Regarding the comparison between interval cancers and screen-detected cancers, the results described herein are consistent with those published by Hovda et al [14] and Bahl et al [18], who found worse prognostic characteristics in interval cancers.

This study has some limitations. First, only patients from a single centre have been included. Second, women from a single round of screening are included where the number of interval cancers is too low to properly compare their characteristics between different techniques. Third, there were four readings for the population screened with DBT + DM compared to two readings for the population screened with DM, which may have led to fewer interval cancers being detected in the group with more readings. Nonetheless, in these series, the double DM reading only led to the detection of six additional cancers in the group screened with DBT, five of which were ductal carcinoma in situ (DCIS), which presumably would not have presented as interval cancers. Finally, it is possible that some interval cancers were missed, despite the comprehensive search carried out.

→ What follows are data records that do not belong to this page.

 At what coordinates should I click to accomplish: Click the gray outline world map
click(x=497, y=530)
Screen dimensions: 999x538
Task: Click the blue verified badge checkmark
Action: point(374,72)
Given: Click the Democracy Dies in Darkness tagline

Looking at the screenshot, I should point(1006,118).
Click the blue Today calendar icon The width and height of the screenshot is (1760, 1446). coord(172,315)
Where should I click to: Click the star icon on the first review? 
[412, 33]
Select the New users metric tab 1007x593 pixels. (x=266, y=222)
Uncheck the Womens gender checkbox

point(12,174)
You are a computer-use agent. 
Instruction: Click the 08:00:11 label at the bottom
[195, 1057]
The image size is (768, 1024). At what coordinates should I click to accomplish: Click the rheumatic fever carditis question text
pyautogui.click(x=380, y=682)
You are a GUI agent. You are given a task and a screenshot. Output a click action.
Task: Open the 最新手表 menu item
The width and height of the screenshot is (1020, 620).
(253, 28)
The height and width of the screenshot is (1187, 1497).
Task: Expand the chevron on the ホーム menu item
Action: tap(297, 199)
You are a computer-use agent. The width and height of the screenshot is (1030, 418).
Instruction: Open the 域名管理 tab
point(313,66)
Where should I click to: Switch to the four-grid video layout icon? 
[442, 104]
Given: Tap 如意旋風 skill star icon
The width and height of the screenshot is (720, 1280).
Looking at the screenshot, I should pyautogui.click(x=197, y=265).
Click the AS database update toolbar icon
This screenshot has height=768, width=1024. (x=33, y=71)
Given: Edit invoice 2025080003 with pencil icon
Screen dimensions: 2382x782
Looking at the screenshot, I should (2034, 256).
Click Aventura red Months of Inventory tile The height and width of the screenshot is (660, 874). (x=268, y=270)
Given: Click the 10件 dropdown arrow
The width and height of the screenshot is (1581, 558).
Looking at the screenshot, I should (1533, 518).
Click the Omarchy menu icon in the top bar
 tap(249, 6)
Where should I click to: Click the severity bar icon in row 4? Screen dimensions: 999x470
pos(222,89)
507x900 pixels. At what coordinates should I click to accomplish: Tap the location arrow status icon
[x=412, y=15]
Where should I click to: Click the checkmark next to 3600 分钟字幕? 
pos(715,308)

Screening with DBT + DM led to a lower rate of interval cancer compared to screening with DM alone, especially in women with denser breasts and more than 12 months after the screening test. Interval cancers were smaller in women screened with DBT + DM compared to those screened with DM. Although new studies as well as meta-analyses of published studies are necessary, these results support the benefits of tomosynthesis use in screening programmes.